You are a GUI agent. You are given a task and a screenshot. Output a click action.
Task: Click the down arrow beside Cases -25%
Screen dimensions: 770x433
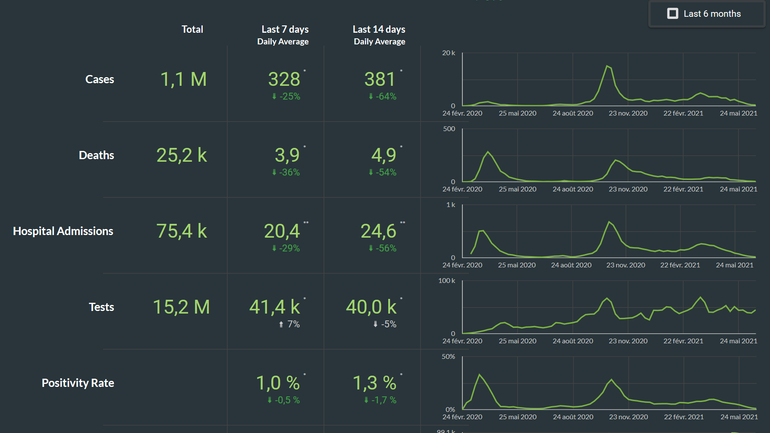tap(274, 97)
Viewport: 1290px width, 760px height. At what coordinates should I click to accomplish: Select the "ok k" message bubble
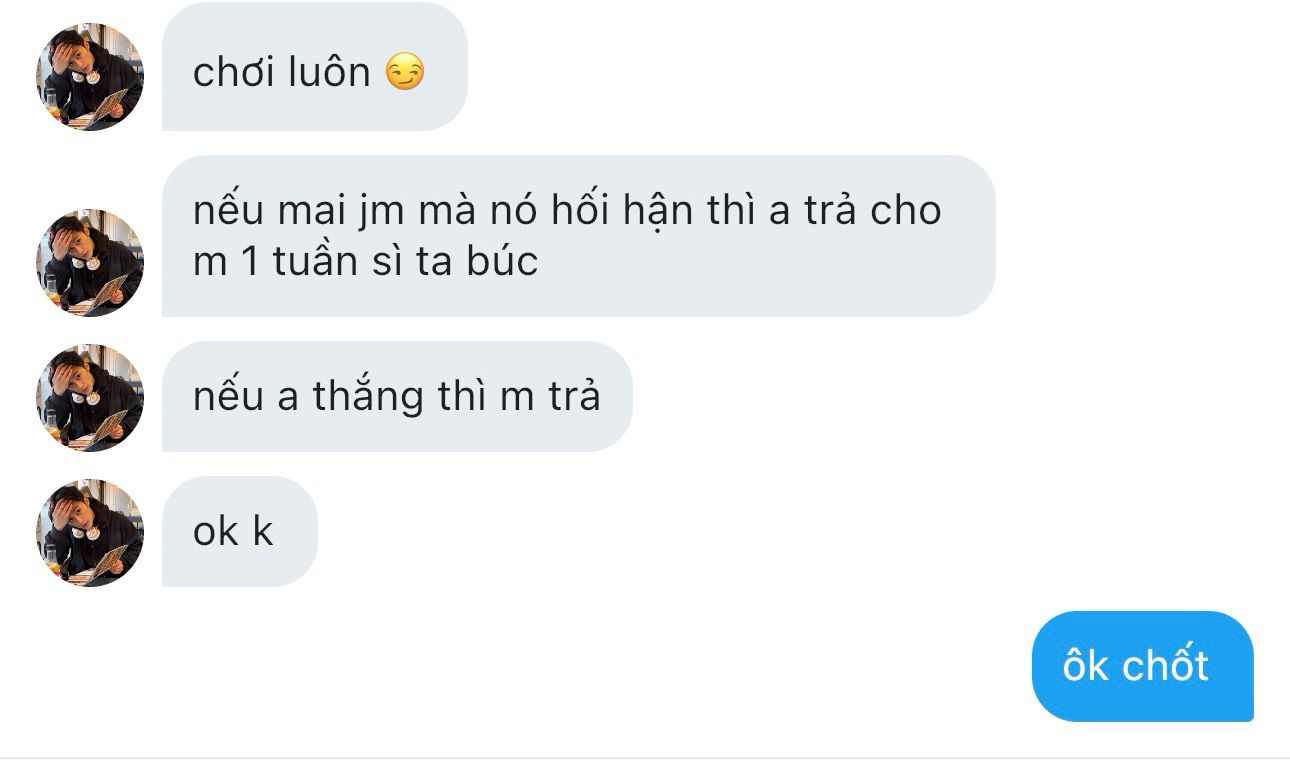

• • •

- _The task_: Copy every line of the listing above, requests included, and scale the answer coordinates by 0.7, rounding to whole numbers with halves rounded up. Leave all numbers in the requests unchanged and omit the pictures.

- _Solution to this problem_:
You are a GUI agent. You are given a task and a screenshot. Output a click action.
Task: Click the down arrow beside Cases -25%
Screen dimensions: 770x433
tap(192, 68)
Viewport: 1290px width, 760px height. At what coordinates should I click to accomplish: Select the "ok k" message bubble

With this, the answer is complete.